What is required:
Output all the entries below. Each must match exactly.

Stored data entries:

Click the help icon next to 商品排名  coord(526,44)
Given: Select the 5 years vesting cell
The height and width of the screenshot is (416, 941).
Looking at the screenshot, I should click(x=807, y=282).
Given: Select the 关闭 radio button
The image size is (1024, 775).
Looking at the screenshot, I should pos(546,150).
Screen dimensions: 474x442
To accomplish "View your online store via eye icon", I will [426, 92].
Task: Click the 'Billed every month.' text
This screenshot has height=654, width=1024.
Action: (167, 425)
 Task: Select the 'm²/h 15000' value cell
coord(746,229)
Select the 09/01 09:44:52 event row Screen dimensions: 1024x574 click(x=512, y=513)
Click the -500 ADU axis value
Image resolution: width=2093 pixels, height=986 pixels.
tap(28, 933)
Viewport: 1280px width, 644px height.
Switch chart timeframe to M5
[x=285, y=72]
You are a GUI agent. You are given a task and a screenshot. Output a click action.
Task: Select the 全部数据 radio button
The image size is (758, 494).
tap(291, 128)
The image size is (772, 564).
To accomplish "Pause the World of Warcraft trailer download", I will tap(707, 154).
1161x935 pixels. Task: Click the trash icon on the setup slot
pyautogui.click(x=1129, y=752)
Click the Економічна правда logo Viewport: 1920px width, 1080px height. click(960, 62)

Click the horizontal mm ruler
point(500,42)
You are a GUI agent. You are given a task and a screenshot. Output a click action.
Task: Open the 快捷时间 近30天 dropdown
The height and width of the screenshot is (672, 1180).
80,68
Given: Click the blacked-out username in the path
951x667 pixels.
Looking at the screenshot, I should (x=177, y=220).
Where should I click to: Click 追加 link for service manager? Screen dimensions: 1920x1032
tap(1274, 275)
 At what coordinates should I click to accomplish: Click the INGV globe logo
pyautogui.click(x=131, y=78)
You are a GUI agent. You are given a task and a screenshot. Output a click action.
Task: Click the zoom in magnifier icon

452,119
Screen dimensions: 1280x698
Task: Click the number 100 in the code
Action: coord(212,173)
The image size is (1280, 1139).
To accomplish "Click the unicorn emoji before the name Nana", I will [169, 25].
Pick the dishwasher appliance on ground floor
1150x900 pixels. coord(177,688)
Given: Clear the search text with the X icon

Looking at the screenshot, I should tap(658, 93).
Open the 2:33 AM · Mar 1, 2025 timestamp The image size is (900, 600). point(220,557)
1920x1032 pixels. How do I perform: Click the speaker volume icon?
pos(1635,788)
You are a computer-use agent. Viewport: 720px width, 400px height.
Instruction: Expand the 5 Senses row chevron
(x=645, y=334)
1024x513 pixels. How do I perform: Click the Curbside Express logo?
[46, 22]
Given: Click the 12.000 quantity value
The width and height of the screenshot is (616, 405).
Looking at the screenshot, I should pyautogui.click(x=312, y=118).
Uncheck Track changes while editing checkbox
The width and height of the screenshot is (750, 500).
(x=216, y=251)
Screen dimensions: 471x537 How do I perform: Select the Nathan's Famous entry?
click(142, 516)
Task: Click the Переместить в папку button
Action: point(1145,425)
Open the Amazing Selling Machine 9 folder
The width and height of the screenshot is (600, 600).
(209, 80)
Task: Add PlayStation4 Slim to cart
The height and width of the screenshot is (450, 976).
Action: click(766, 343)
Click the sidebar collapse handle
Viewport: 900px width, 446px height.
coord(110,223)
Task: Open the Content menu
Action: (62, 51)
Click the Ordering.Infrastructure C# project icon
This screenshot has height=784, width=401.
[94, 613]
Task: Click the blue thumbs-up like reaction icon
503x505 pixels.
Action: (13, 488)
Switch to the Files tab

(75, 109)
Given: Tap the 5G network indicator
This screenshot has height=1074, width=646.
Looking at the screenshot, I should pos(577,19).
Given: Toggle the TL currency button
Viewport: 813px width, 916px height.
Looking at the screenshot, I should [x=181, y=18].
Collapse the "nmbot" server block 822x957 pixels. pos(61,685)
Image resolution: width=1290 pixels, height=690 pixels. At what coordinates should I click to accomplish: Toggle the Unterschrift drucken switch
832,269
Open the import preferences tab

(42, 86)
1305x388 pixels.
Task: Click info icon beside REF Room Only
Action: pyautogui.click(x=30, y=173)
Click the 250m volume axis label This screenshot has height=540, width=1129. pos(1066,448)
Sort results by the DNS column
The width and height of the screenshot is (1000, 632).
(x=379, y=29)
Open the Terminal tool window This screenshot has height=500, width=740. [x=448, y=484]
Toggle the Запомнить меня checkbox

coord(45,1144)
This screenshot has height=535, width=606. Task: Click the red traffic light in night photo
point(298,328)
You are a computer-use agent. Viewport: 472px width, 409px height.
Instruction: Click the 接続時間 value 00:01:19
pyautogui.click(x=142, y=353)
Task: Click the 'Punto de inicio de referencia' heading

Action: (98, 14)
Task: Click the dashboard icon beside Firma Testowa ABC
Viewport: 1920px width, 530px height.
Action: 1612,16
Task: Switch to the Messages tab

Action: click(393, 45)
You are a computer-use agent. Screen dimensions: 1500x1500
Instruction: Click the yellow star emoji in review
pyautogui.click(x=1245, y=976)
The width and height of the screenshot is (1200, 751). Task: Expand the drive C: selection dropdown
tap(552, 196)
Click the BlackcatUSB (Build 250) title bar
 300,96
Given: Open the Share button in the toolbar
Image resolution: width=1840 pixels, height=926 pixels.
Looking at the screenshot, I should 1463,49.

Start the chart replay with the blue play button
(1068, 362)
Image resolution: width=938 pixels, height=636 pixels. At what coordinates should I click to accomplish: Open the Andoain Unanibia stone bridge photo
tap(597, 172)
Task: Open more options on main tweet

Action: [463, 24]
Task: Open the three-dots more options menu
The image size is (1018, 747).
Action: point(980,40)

Exercise solution:
Click the help icon next to 商品排名  coord(526,44)
Given: Select the 5 years vesting cell
The height and width of the screenshot is (416, 941).
Looking at the screenshot, I should click(x=807, y=282).
Given: Select the 关闭 radio button
The image size is (1024, 775).
Looking at the screenshot, I should pos(546,150).
Screen dimensions: 474x442
To accomplish "View your online store via eye icon", I will [426, 92].
Task: Click the 'Billed every month.' text
This screenshot has height=654, width=1024.
Action: (167, 425)
 Task: Select the 'm²/h 15000' value cell
coord(746,229)
Select the 09/01 09:44:52 event row Screen dimensions: 1024x574 click(x=512, y=513)
Click the -500 ADU axis value
Image resolution: width=2093 pixels, height=986 pixels.
tap(28, 933)
Viewport: 1280px width, 644px height.
Switch chart timeframe to M5
[x=285, y=72]
You are a GUI agent. You are given a task and a screenshot. Output a click action.
Task: Select the 全部数据 radio button
The image size is (758, 494).
tap(291, 128)
The image size is (772, 564).
To accomplish "Pause the World of Warcraft trailer download", I will tap(707, 154).
1161x935 pixels. Task: Click the trash icon on the setup slot
pyautogui.click(x=1129, y=752)
Click the Економічна правда logo Viewport: 1920px width, 1080px height. click(960, 62)

Click the horizontal mm ruler
point(500,42)
You are a GUI agent. You are given a task and a screenshot. Output a click action.
Task: Open the 快捷时间 近30天 dropdown
The height and width of the screenshot is (672, 1180).
80,68
Given: Click the blacked-out username in the path
951x667 pixels.
Looking at the screenshot, I should (x=177, y=220).
Where should I click to: Click 追加 link for service manager? Screen dimensions: 1920x1032
tap(1274, 275)
 At what coordinates should I click to accomplish: Click the INGV globe logo
pyautogui.click(x=131, y=78)
You are a GUI agent. You are given a task and a screenshot. Output a click action.
Task: Click the zoom in magnifier icon

452,119
Screen dimensions: 1280x698
Task: Click the number 100 in the code
Action: coord(212,173)
The image size is (1280, 1139).
To accomplish "Click the unicorn emoji before the name Nana", I will [169, 25].
Pick the dishwasher appliance on ground floor
1150x900 pixels. coord(177,688)
Given: Clear the search text with the X icon

Looking at the screenshot, I should tap(658, 93).
Open the 2:33 AM · Mar 1, 2025 timestamp The image size is (900, 600). point(220,557)
1920x1032 pixels. How do I perform: Click the speaker volume icon?
pos(1635,788)
You are a computer-use agent. Viewport: 720px width, 400px height.
Instruction: Expand the 5 Senses row chevron
(x=645, y=334)
1024x513 pixels. How do I perform: Click the Curbside Express logo?
[46, 22]
Given: Click the 12.000 quantity value
The width and height of the screenshot is (616, 405).
Looking at the screenshot, I should pyautogui.click(x=312, y=118).
Uncheck Track changes while editing checkbox
The width and height of the screenshot is (750, 500).
(x=216, y=251)
Screen dimensions: 471x537 How do I perform: Select the Nathan's Famous entry?
click(142, 516)
Task: Click the Переместить в папку button
Action: point(1145,425)
Open the Amazing Selling Machine 9 folder
The width and height of the screenshot is (600, 600).
(209, 80)
Task: Add PlayStation4 Slim to cart
The height and width of the screenshot is (450, 976).
Action: click(766, 343)
Click the sidebar collapse handle
Viewport: 900px width, 446px height.
coord(110,223)
Task: Open the Content menu
Action: (62, 51)
Click the Ordering.Infrastructure C# project icon
This screenshot has height=784, width=401.
[94, 613]
Task: Click the blue thumbs-up like reaction icon
503x505 pixels.
Action: (13, 488)
Switch to the Files tab

(75, 109)
Given: Tap the 5G network indicator
This screenshot has height=1074, width=646.
Looking at the screenshot, I should pos(577,19).
Given: Toggle the TL currency button
Viewport: 813px width, 916px height.
Looking at the screenshot, I should [x=181, y=18].
Collapse the "nmbot" server block 822x957 pixels. pos(61,685)
Image resolution: width=1290 pixels, height=690 pixels. At what coordinates should I click to accomplish: Toggle the Unterschrift drucken switch
832,269
Open the import preferences tab

(42, 86)
1305x388 pixels.
Task: Click info icon beside REF Room Only
Action: pyautogui.click(x=30, y=173)
Click the 250m volume axis label This screenshot has height=540, width=1129. pos(1066,448)
Sort results by the DNS column
The width and height of the screenshot is (1000, 632).
(x=379, y=29)
Open the Terminal tool window This screenshot has height=500, width=740. [x=448, y=484]
Toggle the Запомнить меня checkbox

coord(45,1144)
This screenshot has height=535, width=606. Task: Click the red traffic light in night photo
point(298,328)
You are a computer-use agent. Viewport: 472px width, 409px height.
Instruction: Click the 接続時間 value 00:01:19
pyautogui.click(x=142, y=353)
Task: Click the 'Punto de inicio de referencia' heading

Action: (98, 14)
Task: Click the dashboard icon beside Firma Testowa ABC
Viewport: 1920px width, 530px height.
Action: 1612,16
Task: Switch to the Messages tab

Action: click(393, 45)
You are a computer-use agent. Screen dimensions: 1500x1500
Instruction: Click the yellow star emoji in review
pyautogui.click(x=1245, y=976)
The width and height of the screenshot is (1200, 751). Task: Expand the drive C: selection dropdown
tap(552, 196)
Click the BlackcatUSB (Build 250) title bar
 300,96
Given: Open the Share button in the toolbar
Image resolution: width=1840 pixels, height=926 pixels.
Looking at the screenshot, I should 1463,49.

Start the chart replay with the blue play button
(1068, 362)
Image resolution: width=938 pixels, height=636 pixels. At what coordinates should I click to accomplish: Open the Andoain Unanibia stone bridge photo
tap(597, 172)
Task: Open more options on main tweet

Action: [463, 24]
Task: Open the three-dots more options menu
The image size is (1018, 747).
Action: point(980,40)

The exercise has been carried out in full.